Problem statement = When you write out the records, keep every line exactly as it is.

Data excerpts =
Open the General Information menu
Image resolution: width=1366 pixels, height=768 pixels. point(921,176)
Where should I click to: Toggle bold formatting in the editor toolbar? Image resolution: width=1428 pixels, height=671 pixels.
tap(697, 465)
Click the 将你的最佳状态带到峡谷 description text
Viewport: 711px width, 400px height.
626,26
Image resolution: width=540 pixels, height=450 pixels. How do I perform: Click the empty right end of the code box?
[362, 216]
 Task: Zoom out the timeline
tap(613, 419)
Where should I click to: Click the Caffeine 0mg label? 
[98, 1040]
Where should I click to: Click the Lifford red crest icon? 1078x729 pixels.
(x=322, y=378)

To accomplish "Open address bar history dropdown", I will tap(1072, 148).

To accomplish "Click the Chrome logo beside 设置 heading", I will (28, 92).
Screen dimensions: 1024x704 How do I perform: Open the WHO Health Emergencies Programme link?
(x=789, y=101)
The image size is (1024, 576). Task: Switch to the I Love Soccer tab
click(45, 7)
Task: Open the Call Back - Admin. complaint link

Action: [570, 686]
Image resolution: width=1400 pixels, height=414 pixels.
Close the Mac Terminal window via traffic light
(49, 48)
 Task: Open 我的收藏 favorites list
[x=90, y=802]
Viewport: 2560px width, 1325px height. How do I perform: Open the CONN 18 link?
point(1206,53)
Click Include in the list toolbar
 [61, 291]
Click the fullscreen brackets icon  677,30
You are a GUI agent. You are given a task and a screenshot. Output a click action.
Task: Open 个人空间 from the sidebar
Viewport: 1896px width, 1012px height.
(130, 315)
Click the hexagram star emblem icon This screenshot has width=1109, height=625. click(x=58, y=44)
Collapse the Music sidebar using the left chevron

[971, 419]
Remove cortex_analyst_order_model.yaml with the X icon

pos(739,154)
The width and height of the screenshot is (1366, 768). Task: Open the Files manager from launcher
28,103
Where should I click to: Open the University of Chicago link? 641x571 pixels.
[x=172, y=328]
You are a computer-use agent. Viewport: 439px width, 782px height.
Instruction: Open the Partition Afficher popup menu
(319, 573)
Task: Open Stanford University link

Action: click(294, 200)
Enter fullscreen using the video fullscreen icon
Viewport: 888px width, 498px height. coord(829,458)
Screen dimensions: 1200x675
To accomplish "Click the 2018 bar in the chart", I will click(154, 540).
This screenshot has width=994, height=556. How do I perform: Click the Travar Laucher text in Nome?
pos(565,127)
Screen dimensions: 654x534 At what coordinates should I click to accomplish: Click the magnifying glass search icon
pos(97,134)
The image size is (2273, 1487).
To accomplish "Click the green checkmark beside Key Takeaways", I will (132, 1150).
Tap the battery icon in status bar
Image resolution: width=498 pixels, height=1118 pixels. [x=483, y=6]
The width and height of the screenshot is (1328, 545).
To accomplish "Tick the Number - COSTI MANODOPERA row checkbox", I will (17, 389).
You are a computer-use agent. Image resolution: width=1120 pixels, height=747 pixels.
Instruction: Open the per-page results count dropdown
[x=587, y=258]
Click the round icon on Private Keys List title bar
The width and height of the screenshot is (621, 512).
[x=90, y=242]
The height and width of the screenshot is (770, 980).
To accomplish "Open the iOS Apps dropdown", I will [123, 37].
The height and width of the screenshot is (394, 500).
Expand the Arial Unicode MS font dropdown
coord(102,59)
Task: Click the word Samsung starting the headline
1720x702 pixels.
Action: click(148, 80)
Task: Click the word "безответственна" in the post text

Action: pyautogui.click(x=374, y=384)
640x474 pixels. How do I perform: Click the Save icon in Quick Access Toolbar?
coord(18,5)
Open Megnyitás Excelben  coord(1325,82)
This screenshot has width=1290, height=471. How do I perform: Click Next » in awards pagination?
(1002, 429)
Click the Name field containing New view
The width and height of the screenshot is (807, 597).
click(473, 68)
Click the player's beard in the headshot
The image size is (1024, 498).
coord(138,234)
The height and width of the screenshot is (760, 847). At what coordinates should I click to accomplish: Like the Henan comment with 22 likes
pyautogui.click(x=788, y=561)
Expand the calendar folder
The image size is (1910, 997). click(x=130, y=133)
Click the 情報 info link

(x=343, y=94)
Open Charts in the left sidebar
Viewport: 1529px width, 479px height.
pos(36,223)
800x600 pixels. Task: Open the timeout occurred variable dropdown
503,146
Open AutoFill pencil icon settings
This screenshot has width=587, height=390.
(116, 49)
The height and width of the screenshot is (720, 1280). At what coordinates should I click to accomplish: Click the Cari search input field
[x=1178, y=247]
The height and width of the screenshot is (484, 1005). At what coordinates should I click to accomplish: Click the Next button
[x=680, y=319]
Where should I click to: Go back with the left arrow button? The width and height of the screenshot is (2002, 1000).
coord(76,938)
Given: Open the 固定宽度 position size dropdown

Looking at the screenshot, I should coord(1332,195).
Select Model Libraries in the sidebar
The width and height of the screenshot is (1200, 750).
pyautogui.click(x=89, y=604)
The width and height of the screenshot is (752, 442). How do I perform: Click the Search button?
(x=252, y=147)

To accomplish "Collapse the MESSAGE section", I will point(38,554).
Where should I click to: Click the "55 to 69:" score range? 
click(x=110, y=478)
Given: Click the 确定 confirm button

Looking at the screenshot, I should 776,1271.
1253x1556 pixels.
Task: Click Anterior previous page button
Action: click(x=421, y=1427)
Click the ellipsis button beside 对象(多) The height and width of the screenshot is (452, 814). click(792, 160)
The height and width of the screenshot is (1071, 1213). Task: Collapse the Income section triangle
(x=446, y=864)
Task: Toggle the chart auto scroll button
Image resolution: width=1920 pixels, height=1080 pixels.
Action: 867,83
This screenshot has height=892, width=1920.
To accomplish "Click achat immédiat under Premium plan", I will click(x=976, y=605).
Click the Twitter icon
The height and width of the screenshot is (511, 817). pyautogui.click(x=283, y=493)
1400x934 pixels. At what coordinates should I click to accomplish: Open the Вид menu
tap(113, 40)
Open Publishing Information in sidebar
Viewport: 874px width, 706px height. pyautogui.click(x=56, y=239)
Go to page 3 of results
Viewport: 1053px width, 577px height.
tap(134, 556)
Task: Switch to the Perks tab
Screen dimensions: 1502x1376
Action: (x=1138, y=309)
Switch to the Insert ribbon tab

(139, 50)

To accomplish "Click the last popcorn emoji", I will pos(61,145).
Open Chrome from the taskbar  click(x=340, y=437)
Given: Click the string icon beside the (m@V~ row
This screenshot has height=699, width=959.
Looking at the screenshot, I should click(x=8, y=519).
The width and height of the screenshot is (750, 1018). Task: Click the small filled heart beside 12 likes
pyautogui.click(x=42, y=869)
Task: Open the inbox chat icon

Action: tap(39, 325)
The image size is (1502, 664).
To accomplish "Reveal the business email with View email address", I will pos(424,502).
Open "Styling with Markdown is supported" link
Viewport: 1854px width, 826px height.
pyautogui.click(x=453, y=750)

Expected output =
Open the General Information menu
Image resolution: width=1366 pixels, height=768 pixels. point(921,176)
Where should I click to: Toggle bold formatting in the editor toolbar? Image resolution: width=1428 pixels, height=671 pixels.
tap(697, 465)
Click the 将你的最佳状态带到峡谷 description text
Viewport: 711px width, 400px height.
626,26
Image resolution: width=540 pixels, height=450 pixels. How do I perform: Click the empty right end of the code box?
[362, 216]
 Task: Zoom out the timeline
tap(613, 419)
Where should I click to: Click the Caffeine 0mg label? 
[98, 1040]
Where should I click to: Click the Lifford red crest icon? 1078x729 pixels.
(x=322, y=378)

To accomplish "Open address bar history dropdown", I will tap(1072, 148).

To accomplish "Click the Chrome logo beside 设置 heading", I will (28, 92).
Screen dimensions: 1024x704 How do I perform: Open the WHO Health Emergencies Programme link?
(x=789, y=101)
The image size is (1024, 576). Task: Switch to the I Love Soccer tab
click(45, 7)
Task: Open the Call Back - Admin. complaint link

Action: [570, 686]
Image resolution: width=1400 pixels, height=414 pixels.
Close the Mac Terminal window via traffic light
(49, 48)
 Task: Open 我的收藏 favorites list
[x=90, y=802]
Viewport: 2560px width, 1325px height. How do I perform: Open the CONN 18 link?
point(1206,53)
Click Include in the list toolbar
 [61, 291]
Click the fullscreen brackets icon  677,30
You are a GUI agent. You are given a task and a screenshot. Output a click action.
Task: Open 个人空间 from the sidebar
Viewport: 1896px width, 1012px height.
(130, 315)
Click the hexagram star emblem icon This screenshot has width=1109, height=625. click(x=58, y=44)
Collapse the Music sidebar using the left chevron

[971, 419]
Remove cortex_analyst_order_model.yaml with the X icon

pos(739,154)
The width and height of the screenshot is (1366, 768). Task: Open the Files manager from launcher
28,103
Where should I click to: Open the University of Chicago link? 641x571 pixels.
[x=172, y=328]
You are a computer-use agent. Viewport: 439px width, 782px height.
Instruction: Open the Partition Afficher popup menu
(319, 573)
Task: Open Stanford University link

Action: click(294, 200)
Enter fullscreen using the video fullscreen icon
Viewport: 888px width, 498px height. coord(829,458)
Screen dimensions: 1200x675
To accomplish "Click the 2018 bar in the chart", I will click(154, 540).
This screenshot has width=994, height=556. How do I perform: Click the Travar Laucher text in Nome?
pos(565,127)
Screen dimensions: 654x534 At what coordinates should I click to accomplish: Click the magnifying glass search icon
pos(97,134)
The image size is (2273, 1487).
To accomplish "Click the green checkmark beside Key Takeaways", I will (132, 1150).
Tap the battery icon in status bar
Image resolution: width=498 pixels, height=1118 pixels. [x=483, y=6]
The width and height of the screenshot is (1328, 545).
To accomplish "Tick the Number - COSTI MANODOPERA row checkbox", I will (17, 389).
You are a computer-use agent. Image resolution: width=1120 pixels, height=747 pixels.
Instruction: Open the per-page results count dropdown
[x=587, y=258]
Click the round icon on Private Keys List title bar
The width and height of the screenshot is (621, 512).
[x=90, y=242]
The height and width of the screenshot is (770, 980).
To accomplish "Open the iOS Apps dropdown", I will [123, 37].
The height and width of the screenshot is (394, 500).
Expand the Arial Unicode MS font dropdown
coord(102,59)
Task: Click the word Samsung starting the headline
1720x702 pixels.
Action: click(148, 80)
Task: Click the word "безответственна" in the post text

Action: pyautogui.click(x=374, y=384)
640x474 pixels. How do I perform: Click the Save icon in Quick Access Toolbar?
coord(18,5)
Open Megnyitás Excelben  coord(1325,82)
This screenshot has width=1290, height=471. How do I perform: Click Next » in awards pagination?
(1002, 429)
Click the Name field containing New view
The width and height of the screenshot is (807, 597).
click(473, 68)
Click the player's beard in the headshot
The image size is (1024, 498).
coord(138,234)
The height and width of the screenshot is (760, 847). At what coordinates should I click to accomplish: Like the Henan comment with 22 likes
pyautogui.click(x=788, y=561)
Expand the calendar folder
The image size is (1910, 997). click(x=130, y=133)
Click the 情報 info link

(x=343, y=94)
Open Charts in the left sidebar
Viewport: 1529px width, 479px height.
pos(36,223)
800x600 pixels. Task: Open the timeout occurred variable dropdown
503,146
Open AutoFill pencil icon settings
This screenshot has width=587, height=390.
(116, 49)
The height and width of the screenshot is (720, 1280). At what coordinates should I click to accomplish: Click the Cari search input field
[x=1178, y=247]
The height and width of the screenshot is (484, 1005). At what coordinates should I click to accomplish: Click the Next button
[x=680, y=319]
Where should I click to: Go back with the left arrow button? The width and height of the screenshot is (2002, 1000).
coord(76,938)
Given: Open the 固定宽度 position size dropdown

Looking at the screenshot, I should coord(1332,195).
Select Model Libraries in the sidebar
The width and height of the screenshot is (1200, 750).
pyautogui.click(x=89, y=604)
The width and height of the screenshot is (752, 442). How do I perform: Click the Search button?
(x=252, y=147)

To accomplish "Collapse the MESSAGE section", I will point(38,554).
Where should I click to: Click the "55 to 69:" score range? 
click(x=110, y=478)
Given: Click the 确定 confirm button

Looking at the screenshot, I should 776,1271.
1253x1556 pixels.
Task: Click Anterior previous page button
Action: click(x=421, y=1427)
Click the ellipsis button beside 对象(多) The height and width of the screenshot is (452, 814). click(792, 160)
The height and width of the screenshot is (1071, 1213). Task: Collapse the Income section triangle
(x=446, y=864)
Task: Toggle the chart auto scroll button
Image resolution: width=1920 pixels, height=1080 pixels.
Action: 867,83
This screenshot has height=892, width=1920.
To accomplish "Click achat immédiat under Premium plan", I will click(x=976, y=605).
Click the Twitter icon
The height and width of the screenshot is (511, 817). pyautogui.click(x=283, y=493)
1400x934 pixels. At what coordinates should I click to accomplish: Open the Вид menu
tap(113, 40)
Open Publishing Information in sidebar
Viewport: 874px width, 706px height. pyautogui.click(x=56, y=239)
Go to page 3 of results
Viewport: 1053px width, 577px height.
tap(134, 556)
Task: Switch to the Perks tab
Screen dimensions: 1502x1376
Action: (x=1138, y=309)
Switch to the Insert ribbon tab

(139, 50)

To accomplish "Click the last popcorn emoji", I will pos(61,145).
Open Chrome from the taskbar  click(x=340, y=437)
Given: Click the string icon beside the (m@V~ row
This screenshot has height=699, width=959.
Looking at the screenshot, I should click(x=8, y=519).
The width and height of the screenshot is (750, 1018). Task: Click the small filled heart beside 12 likes
pyautogui.click(x=42, y=869)
Task: Open the inbox chat icon

Action: tap(39, 325)
The image size is (1502, 664).
To accomplish "Reveal the business email with View email address", I will pos(424,502).
Open "Styling with Markdown is supported" link
Viewport: 1854px width, 826px height.
pyautogui.click(x=453, y=750)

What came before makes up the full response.